CASE NUMBER:  1614463

DIBP REFERENCE(S):  BCC2016/2415883

MEMBER:Carolyn Wilson

DATE:22 November 2016

PLACE OF DECISION:  Adelaide

DECISION:The Tribunal affirms the decision to cancel the first named applicant’s Subclass 457 (Temporary Work (Skilled)) visa.

The Tribunal has no jurisdiction with respect to the second named applicant.

Statement made on 22 November 2016 at 9:56am

STATEMENT OF DECISION AND REASONS

APPLICATION FOR REVIEW

  1. This is an application for review of a decision dated 31 August 2016 made by a delegate of the Minister for Immigration to cancel the first named applicant’s (the applicant) Subclass 457 (Temporary Work (Skilled)) visa under s.116 of the Migration Act 1958 (the Act).

  2. The delegate cancelled the visa under s.116(1)(b)on the basis that he had ceased working for more than 90 days for the standard business sponsor in his approved nomination, and therefore had not complied with a condition of his visa. The issue in the present case is whether that ground for cancellation is made out, and if so, whether the visa should be cancelled.

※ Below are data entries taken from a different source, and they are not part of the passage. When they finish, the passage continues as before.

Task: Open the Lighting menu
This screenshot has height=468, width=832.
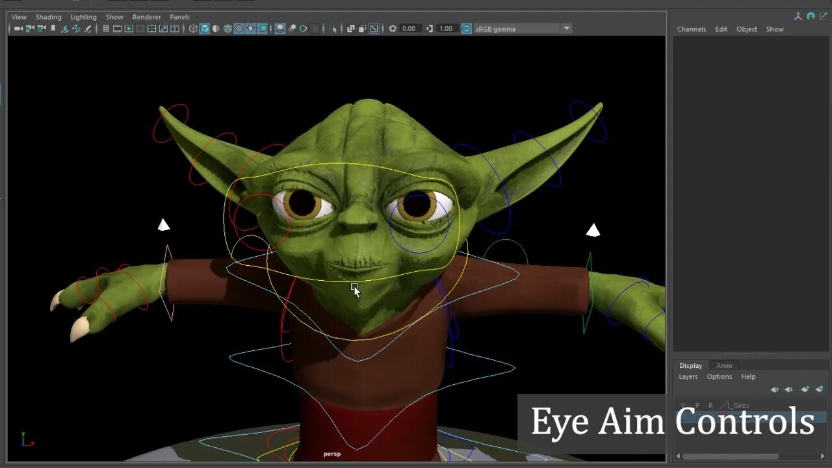Action: click(x=83, y=16)
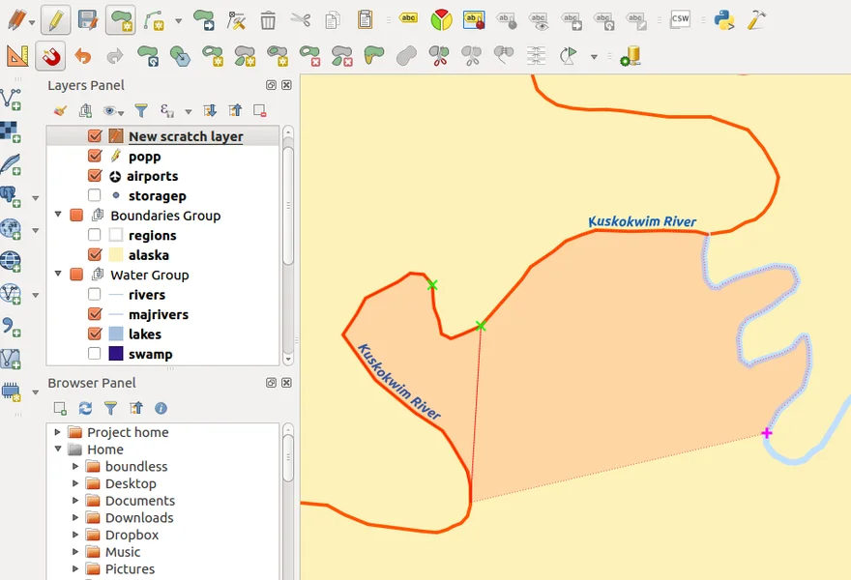The image size is (851, 580).
Task: Select the Downloads folder in Browser
Action: coord(139,518)
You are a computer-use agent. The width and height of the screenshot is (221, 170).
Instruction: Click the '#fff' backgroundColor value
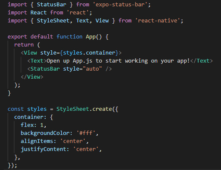click(86, 133)
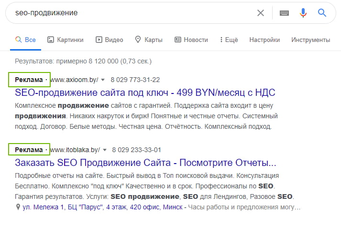The height and width of the screenshot is (227, 341).
Task: Clear the search query with the X icon
Action: 261,13
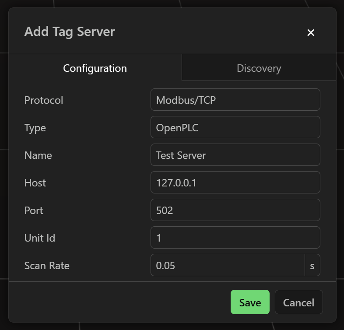Save the tag server configuration
This screenshot has width=344, height=330.
(x=250, y=302)
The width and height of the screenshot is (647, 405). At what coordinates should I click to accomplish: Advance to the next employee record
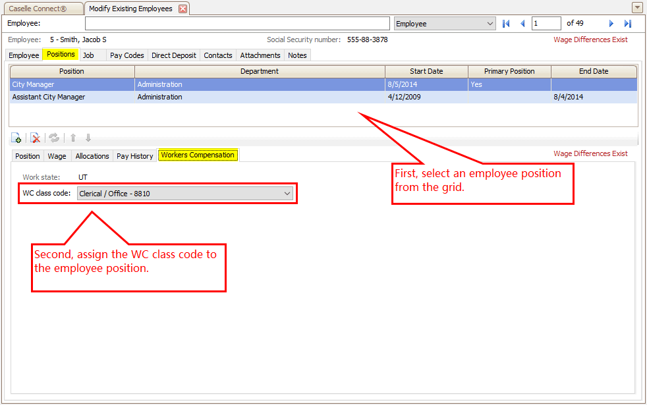[611, 24]
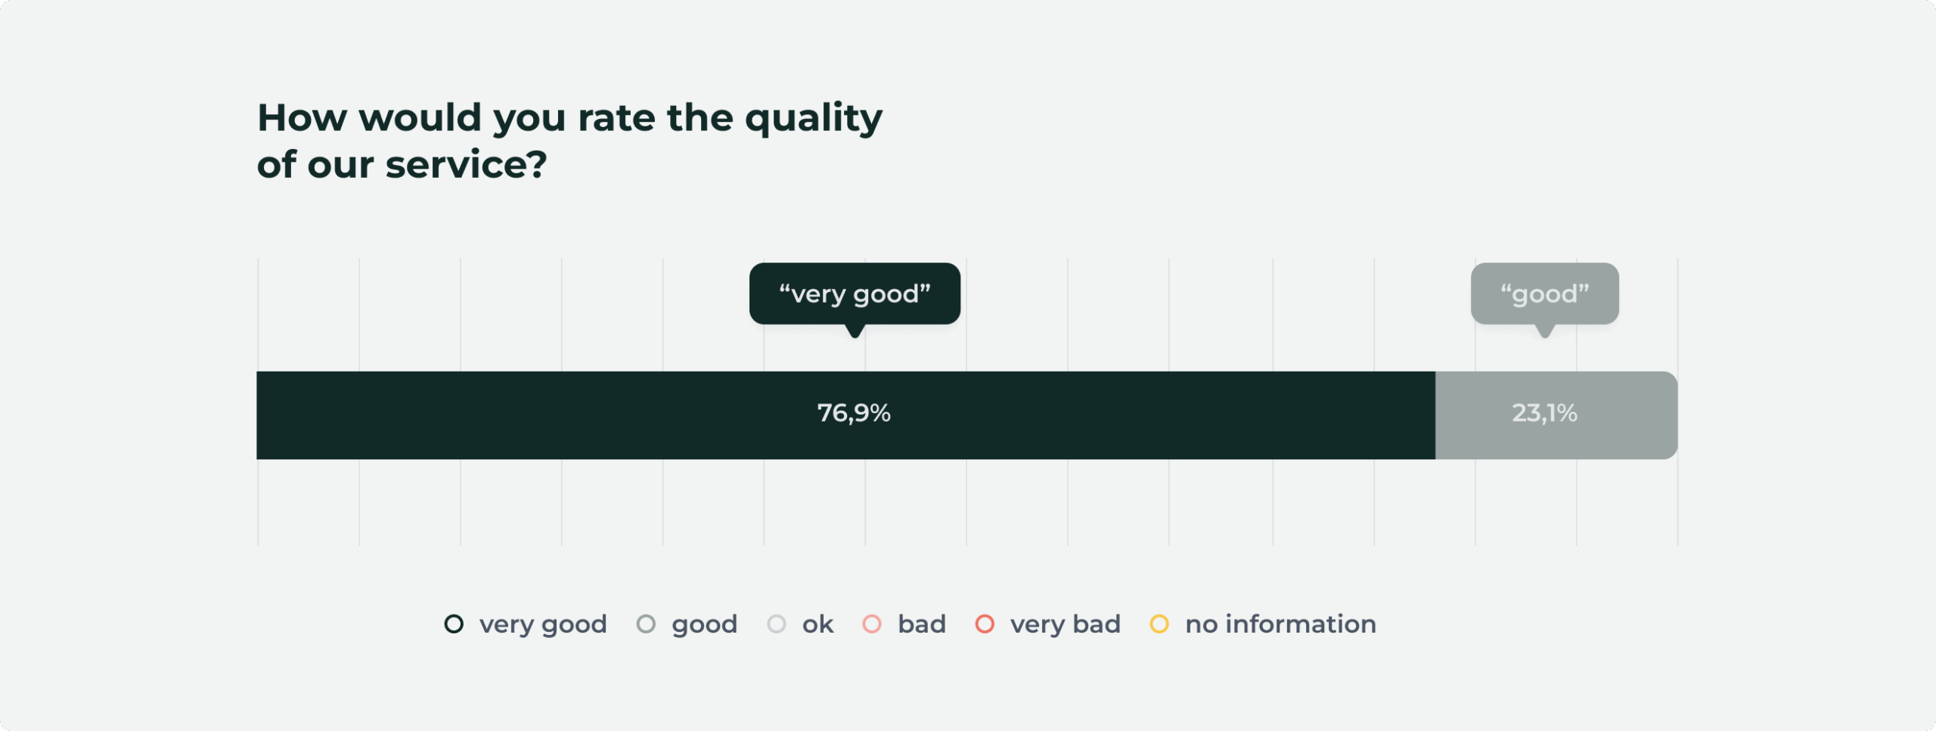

  3. For the purposes of the Tribunal’s jurisdiction under s.348 of the Act, the only decision that is before the Tribunal is the decision with respect to the first named applicant. The second named applicant’s visa was automatically cancelled as a consequence of that cancellation, not by a decision but by force of the operation of s.140(1) of the Act which made the cancellation of the second named applicant’s visa self-executing on the cancellation of the first named applicant’s visa: see Rani & Ors v MIMA (1997) 80 FCR 379 at 385, 393, 400; Tien & Ors v MIMA (1998) 89 FCR 80 at 96. As no decision was involved in the visa cancellation under s.140(1), the Tribunal has no jurisdiction with respect to the second named applicant.

  4. The first named applicant (hereafter the applicant) appeared before the Tribunal on 3 November 2016 to give evidence and present arguments.

  5. The applicants were represented in relation to the review by their registered migration agent.

  6. For the following reasons, the Tribunal has concluded that the decision to cancel the applicant’s visa should be affirmed.

    CONSIDERATION OF CLAIMS AND EVIDENCE

  7. Under s.116 of the Act, the Minister may cancel a visa if he or she is satisfied that certain grounds specified in that provision are made out. Relevantly, to this case, these include the ground set out in s.116(1)(b). If satisfied that the ground for cancellation is made out, the decision maker must proceed to consider whether the visa should be cancelled, having regard to all the relevant circumstances, which may include matters of government policy.

    Does the ground for cancellation exist?

  8. A visa may be cancelled under s.116(1)(b) if the Minister or the Tribunal is satisfied that the holder did not comply with a condition of their visa. In this instance condition 8107 was attached to the applicant’s visa. Condition 8107(3) requires the following:

    If the visa is, or the last substantive visa held by the applicant was, a Subclass 457 (Temporary Work (Skilled)) visa that was granted on the basis that the holder met the requirements of subclause 457.223(2) or (4):

    (a)      the holder:

    (i)      must work only in the occupation listed in the most recently approved nomination for the holder; and

    (ii)      unless the circumstances in subclause (3A) apply[1]:

    (A)      must work only for the party to a labour agreement or former party to a labour agreement who nominated the holder in the most recently approved nomination; or

    (B)      if the sponsor is, or was, a standard business sponsor who was lawfully operating a business in Australia at the time of the sponsor’s approval as a standard business sponsor, or at the time of the last approval of a variation to the sponsor’s term of approval as a standard business sponsor — must work only in a position in the business of the sponsor or an associated entity of the sponsor…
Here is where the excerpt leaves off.